The text was updated successfully, but these errors were encountered:

RunningLeon · 2023-07-03T09:15:22Z

@mattiasbax hi, how did you get the onnx file? Could you provide a sample code?

mattiasbax · 2023-07-03T09:23:26Z

Hi @RunningLeon ,

The onnx file was acquired by the provided deploy.py script, i.e:

python tools/deploy.py configs/mmdet/instance-seg/instance-seg_rtmdet-ins_onnxruntime_static-640x640.py ../mmdetection/configs/rtmdet/rtmdet-ins_s_8xb32-300e_coco.py ../mmdetection/checkpoints/rtmdet-ins_s_8xb32-300e_coco_20221121_212604-fdc5d7ec.pth ../mmdetection/demo/demo.jpg --work-dir ./work_dir/rtmdet-ins-ort-s --device cuda:0 --dump-info

The onnx file has been loaded into a python script using onnxruntime and executed inference on both image and video data successfully.

RunningLeon · 2023-07-03T09:36:03Z

@mattiasbax mmdeploy provides torch2onnx with the awareness of the backend configured in deploy configs. So if you want to deploy onto TensorRT, you have to rerun tools/deploy.py with tensorrt deploy config such as configs/mmdet/instance-seg/instance-seg_tensorrt_static-800x1344.py

mattiasbax · 2023-07-03T09:41:26Z

@RunningLeon So is there is a difference in the provided .onnx file if I run deploy.py with "instance-seg_tensorrt_static-800x1344.py" and "instance-seg_rtmdet-ins_onnxruntime_static-640x640"? The .engine file I received from running deploy.py with tensorrt_static_xyz.py was not compatible with my tensorRT version, which is why I wanted to build the engine file myself.

RunningLeon · 2023-07-03T09:45:33Z

Yes, the onnx files are different. I just tested OK on torch1.10.0+trt8.4.1.5+cuda11.3.
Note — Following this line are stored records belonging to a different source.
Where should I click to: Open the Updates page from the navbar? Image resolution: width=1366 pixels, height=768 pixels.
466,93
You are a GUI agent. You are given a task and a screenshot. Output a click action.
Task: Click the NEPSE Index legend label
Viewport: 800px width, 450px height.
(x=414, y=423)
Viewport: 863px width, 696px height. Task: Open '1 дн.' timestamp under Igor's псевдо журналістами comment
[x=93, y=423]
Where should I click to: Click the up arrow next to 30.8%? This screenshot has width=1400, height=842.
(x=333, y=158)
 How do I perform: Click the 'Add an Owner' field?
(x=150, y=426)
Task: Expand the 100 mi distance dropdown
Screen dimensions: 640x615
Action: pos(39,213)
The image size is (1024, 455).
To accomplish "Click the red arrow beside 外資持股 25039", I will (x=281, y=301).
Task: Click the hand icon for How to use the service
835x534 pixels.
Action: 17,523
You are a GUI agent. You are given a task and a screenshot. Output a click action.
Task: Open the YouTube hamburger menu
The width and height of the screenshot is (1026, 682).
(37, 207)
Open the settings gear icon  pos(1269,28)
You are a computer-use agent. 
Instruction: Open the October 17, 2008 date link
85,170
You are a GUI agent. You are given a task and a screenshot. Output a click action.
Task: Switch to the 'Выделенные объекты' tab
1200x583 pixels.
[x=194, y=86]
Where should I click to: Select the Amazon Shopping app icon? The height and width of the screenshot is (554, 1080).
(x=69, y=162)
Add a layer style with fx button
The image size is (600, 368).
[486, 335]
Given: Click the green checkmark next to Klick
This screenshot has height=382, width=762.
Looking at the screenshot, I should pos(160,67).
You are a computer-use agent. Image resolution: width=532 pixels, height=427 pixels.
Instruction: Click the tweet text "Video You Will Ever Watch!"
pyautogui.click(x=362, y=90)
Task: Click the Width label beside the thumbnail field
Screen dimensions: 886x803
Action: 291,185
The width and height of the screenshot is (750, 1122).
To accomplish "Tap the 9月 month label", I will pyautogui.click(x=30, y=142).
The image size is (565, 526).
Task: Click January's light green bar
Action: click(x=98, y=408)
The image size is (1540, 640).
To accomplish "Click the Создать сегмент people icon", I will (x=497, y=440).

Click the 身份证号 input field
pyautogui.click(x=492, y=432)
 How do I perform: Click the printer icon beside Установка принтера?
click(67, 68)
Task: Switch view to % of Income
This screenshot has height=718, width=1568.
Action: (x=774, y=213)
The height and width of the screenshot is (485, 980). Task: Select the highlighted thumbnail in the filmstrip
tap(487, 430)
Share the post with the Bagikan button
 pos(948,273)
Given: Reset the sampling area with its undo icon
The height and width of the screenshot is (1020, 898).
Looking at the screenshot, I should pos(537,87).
mattiasbax · 2023-07-03T09:54:45Z

@RunningLeon I see, thanks.

I just tried with the above script using the other .onnx file provided from using tensorrt_static_xyz.py file. I got these errors:

[07/03/2023-11:51:42] [TRT] [E] 3: getPluginCreator could not find plugin: TRTBatchedNMS version: 1
[07/03/2023-11:51:42] [TRT] [E] ModelImporter.cpp:771: While parsing node number 463 [TRTBatchedNMS -> "/TRTBatchedNMS_output_0"]:
[07/03/2023-11:51:42] [TRT] [E] ModelImporter.cpp:772: --- Begin node ---
[07/03/2023-11:51:42] [TRT] [E] ModelImporter.cpp:773: input: "/Unsqueeze_10_output_0"
input: "/Where_output_0"
output: "/TRTBatchedNMS_output_0"
output: "/TRTBatchedNMS_output_1"
output: "/TRTBatchedNMS_output_2"
name: "/TRTBatchedNMS"
op_type: "TRTBatchedNMS"
attribute {
  i: 0
  type: INT
}
attribute {
  name: "iou_threshold"
  f: 0.6
  type: FLOAT
}
attribute {
  name: "is_normalized"
  i: 0
  type: INT
}
attribute {
  name: "keep_topk"
  i: 100
  type: INT
}
attribute {
  name: "num_classes"
  i: 80
  type: INT
}
attribute {
  name: "return_index"
  i: 1
  type: INT
}
attribute {
  name: "score_threshold"
  f: 0.05
  type: FLOAT
}
attribute {
  name: "topk"
  i: 5000
  type: INT
}
domain: "mmdeploy"

[07/03/2023-11:51:42] [TRT] [E] ModelImporter.cpp:774: --- End node ---
[07/03/2023-11:51:42] [TRT] [E] ModelImporter.cpp:777: ERROR: builtin_op_importers.cpp:5404 In function importFallbackPluginImporter:
[8] Assertion failed: creator && "Plugin not found, are the plugin name, version, and namespace correct?"
In node 463 (importFallbackPluginImporter): UNSUPPORTED_NODE: Assertion failed: creator && "Plugin not found, are the plugin name, version, and namespace correct?"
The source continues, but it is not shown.